The black box problem of generative AI coding, and what we do with black boxes

#ai

Part of the problem with generative AI coding is that it ends up acting highly like a black box. So you generate some code, but that code may - in the best case scenario - be generated from subject matter expert source code but be inscrutable. Or the volume of code required to make the feature is prohibitive to then making a detailed review and ends up having to be checked and QA-ed based on how the functional concerns run, and actually pathing through the code is left to as an exercise for the future engineer.

So things go into the black box, wherein we cannot clearly see what happens, and the result out the other side is rather smudged, obscured, and hard to read.

This lends itself to one of the modern software engineering problems; before when we wrote the code individually or reviewed as a team, we could become familiar with the code through that process or rely on team members to leave breadcrumbs. Now the breadcrumbs stop just short of the side of the box, and it's opaque.

So it is time to start grading pull request commits and building our own quality checks.

Static Analysis

Start running static analysis on PR changes. There are tools that you can run on every PR as part of the test suite to check the projects' lines of code, cyclomatic complexity, maintainability, and health (*)[https://en.wikipedia.org/wiki/Halstead_complexity_measures] Put another way, there is a certain amount of standing on the shoulders of experts that you can do to incorporate long existing metrics and get a lot of the design work for the metrics for free.

Grade

Another way to start making transparent how the black box is moving is to start grading the set of changes. Is it an A+ changeset, a C-, an F? Giving simple visuals to match allows reviewers to modify their level of scrutiny based on the feedback signals.

Health

Refine project health quality metrics for this individual project.

Look, part of the benefit of this is that familiarity with the project is the core skill to make for a better health check. If the people don't know what looks like health in the interior of their project, there is no way that the machines will. Is the core loop of the app a special case that needs to be kept fast? Is there a hotspot of the project that changes constantly and is critical for all of the app? Weight the risk of changes in that area higher. Are in-code commenting and documentation a high priority for the understandability of certain core files? There are tools you can run to check on that.

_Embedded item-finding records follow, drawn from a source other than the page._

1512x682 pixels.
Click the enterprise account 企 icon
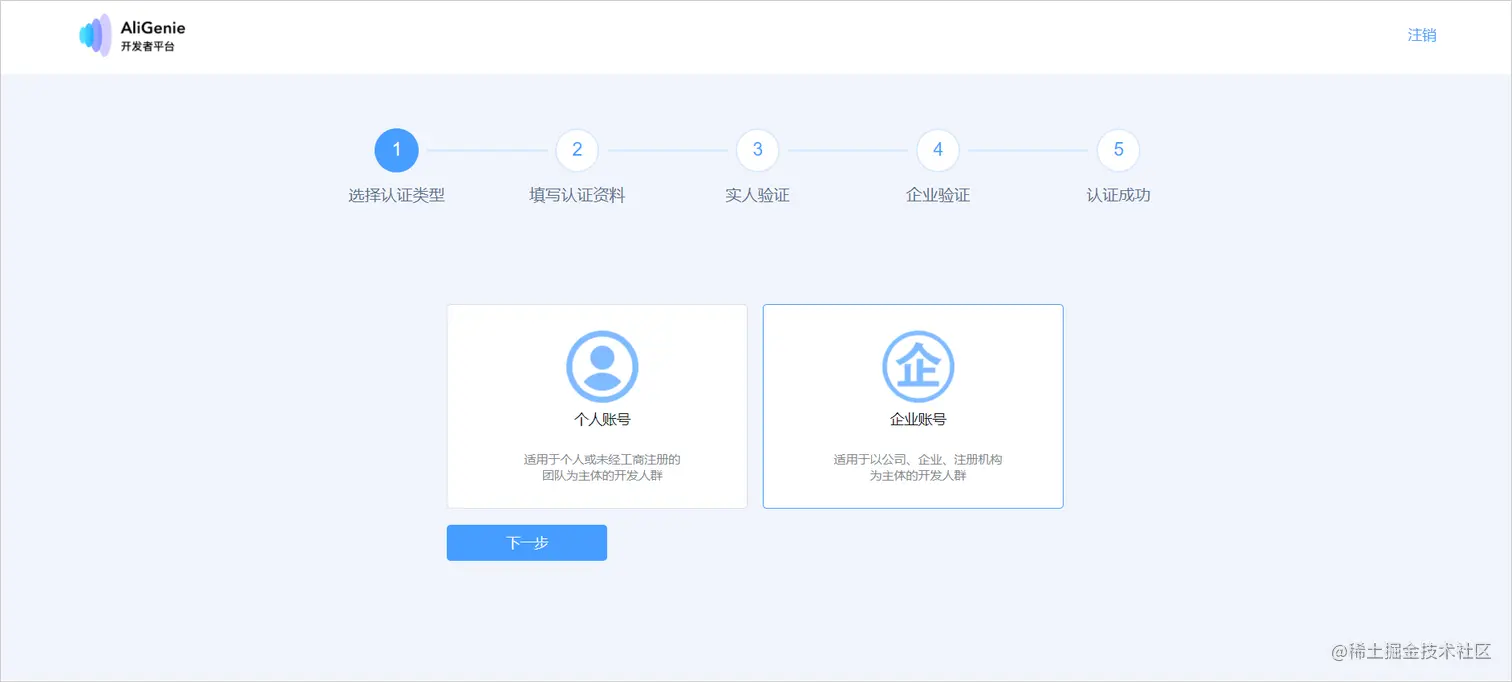coord(918,366)
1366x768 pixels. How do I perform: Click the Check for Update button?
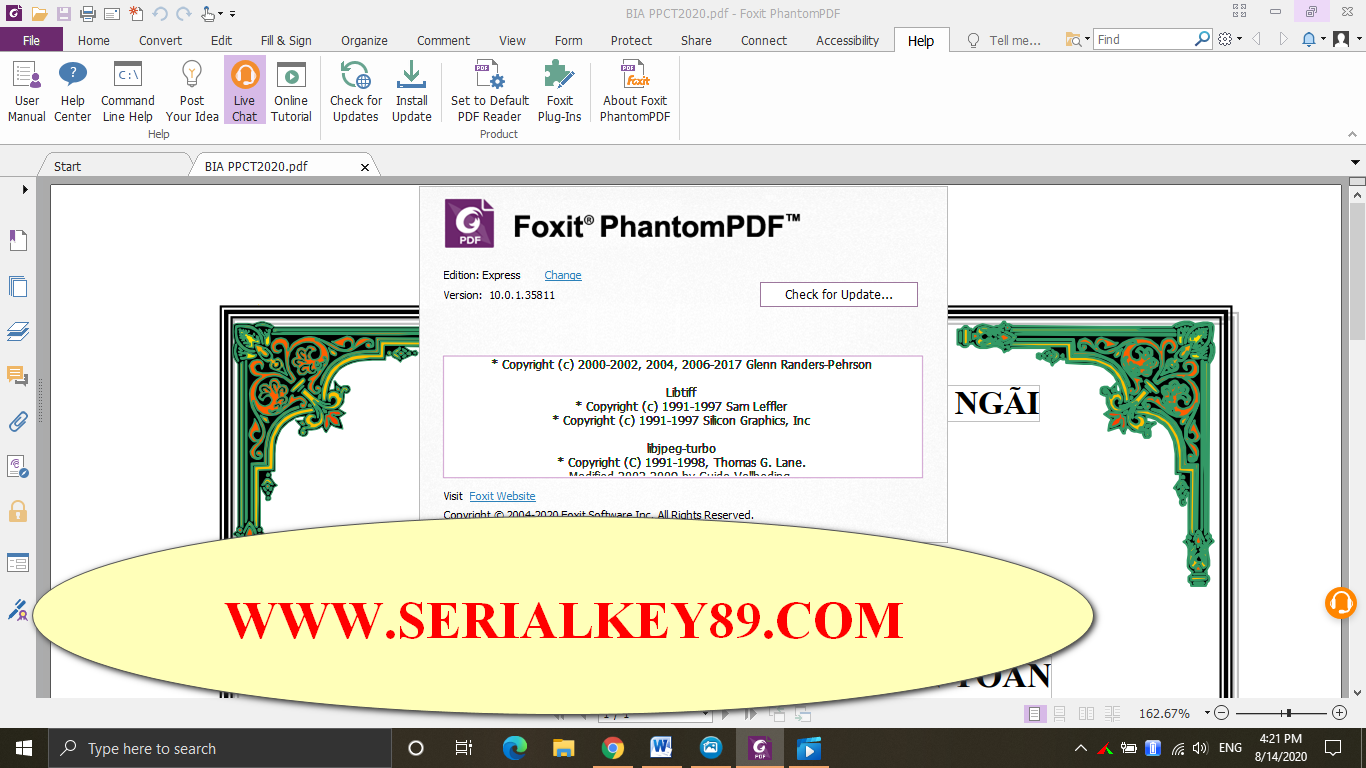[x=838, y=294]
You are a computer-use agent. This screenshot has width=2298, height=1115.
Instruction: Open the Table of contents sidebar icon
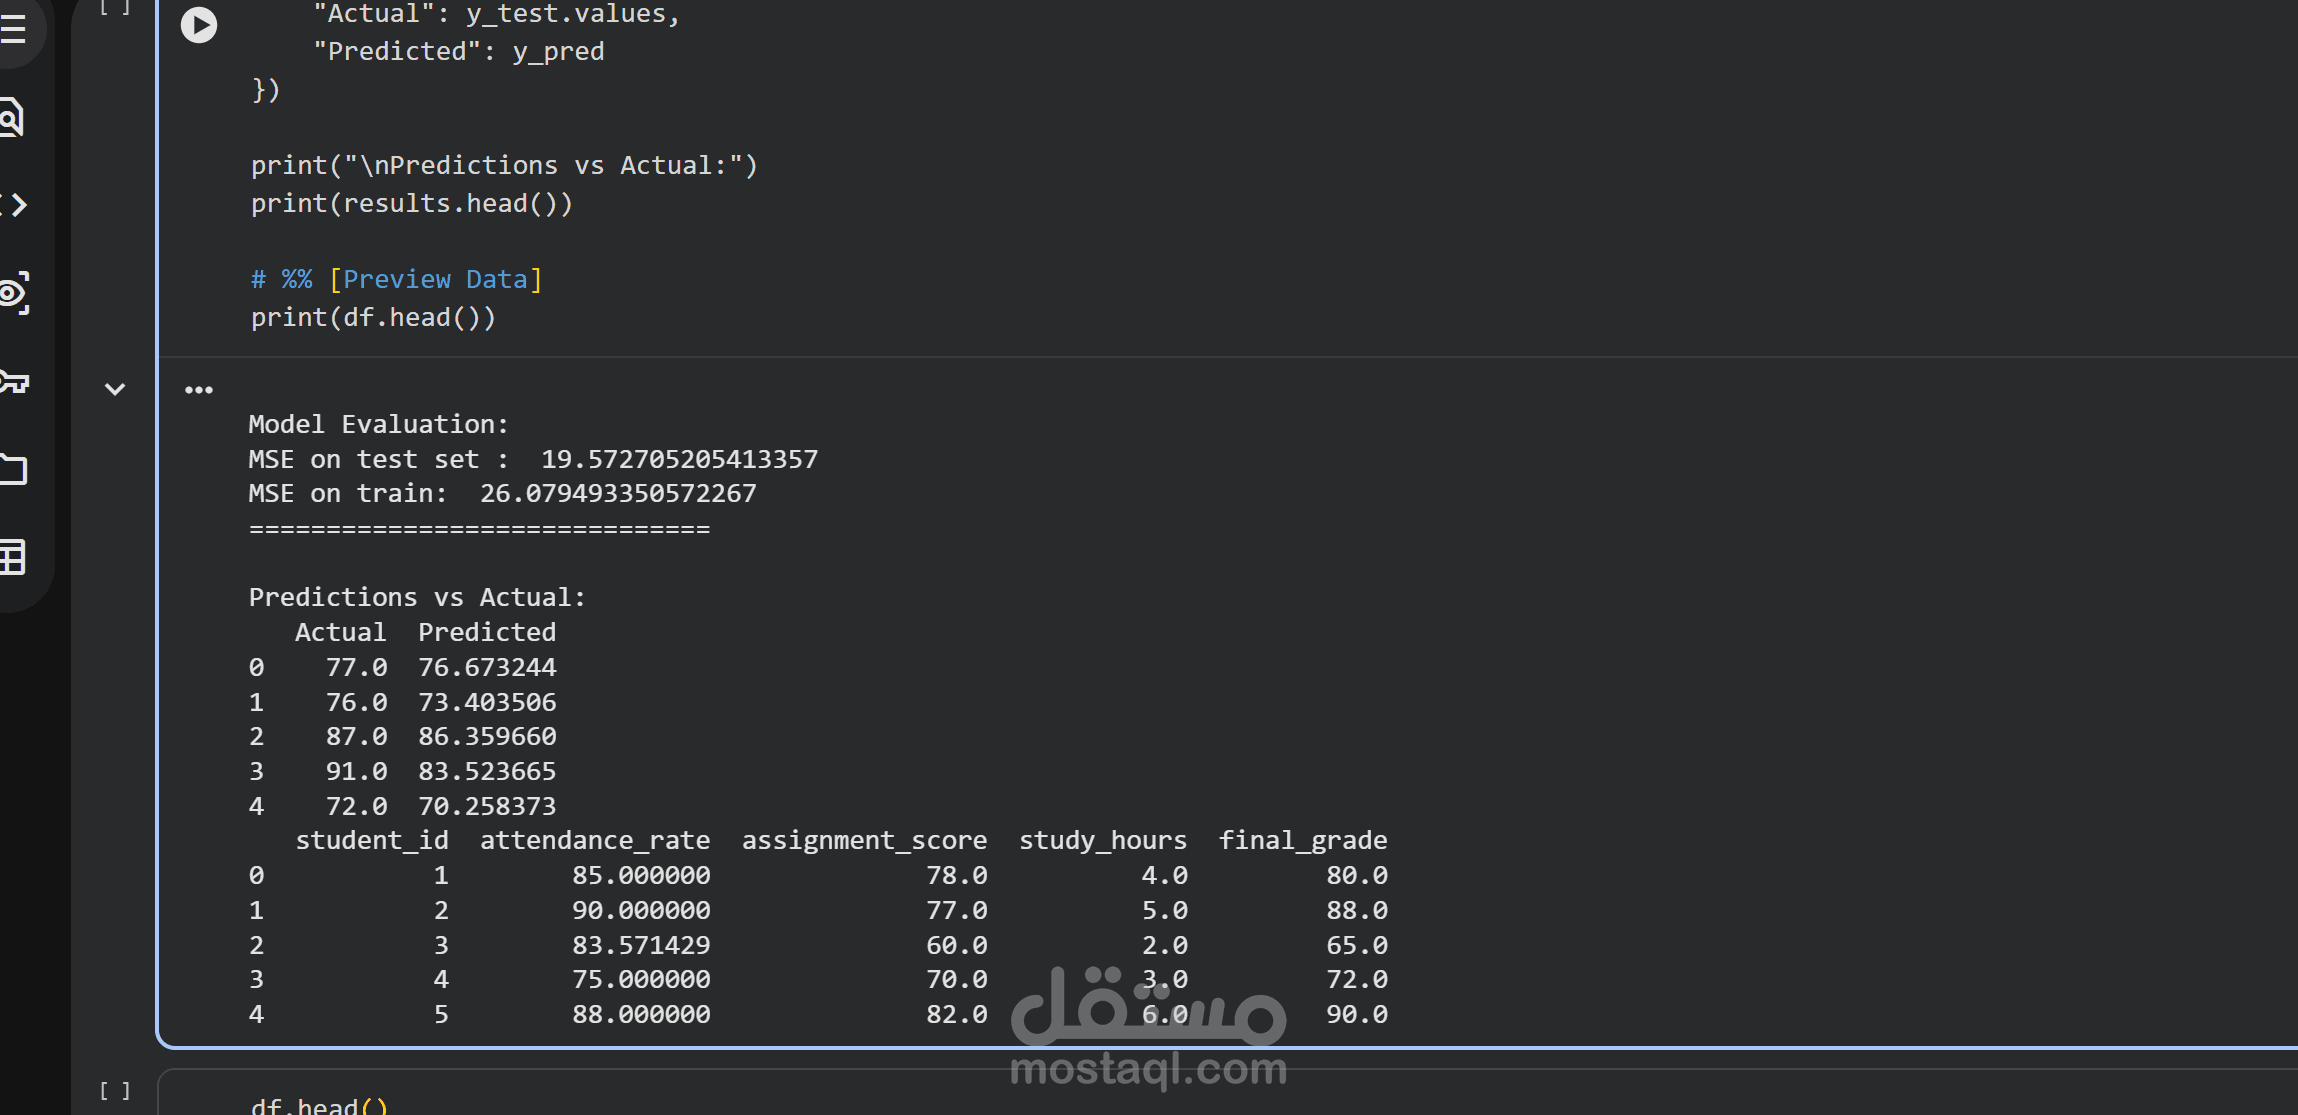coord(12,29)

Act like an old-school manager from the 90s

There always used to be the stories of managers of coders who would measure their productivity by how many lines of code they produced. Well, in this scenario if we examine the generative code output, lines of code are often the problem. Maybe even the major problem, since we can use them roughly as a proxy for complexity. You don't want to read 1,000 lines of code generated by AI, and you certainly don't want to read 10,000. So measuring lines of code is a good starting point, as a reverse metric. Lower is probably better, and adding too much should raise flags. It is also worth considering how many lines of source code is the teams limit of complexity beyond which there will be trouble maintaining it.

Ratchets

Setting ratchets, the practice of getting metrics and then setting upper bounds or lower bounds on them, and then slowly "ratchet"ing the constraints tighter over time, also works to gradually and iteratively work down complexity over time.

Locking down certain files

Not all source files are created equal. Identifying either high churn files or high sensitivity files, and then flagging changes to them, or flagging how long the file is, is one way to specify areas of the project that require higher scrutiny.

The Ghost In The Machine's Project

In the end, we are talking about a rather difficult endeavor; how is that vague, squishy idea of "quality" defined for this specific project? I get it, I've been there, it sounds a bit like an english major's thesis defense: set up metrics that actually reflect the quality of a project? It is such a hard to pin down non-functional requirement that it may never be perfect. Which is why it's good to set up some foundational and simple basics then over time grow the quality and health.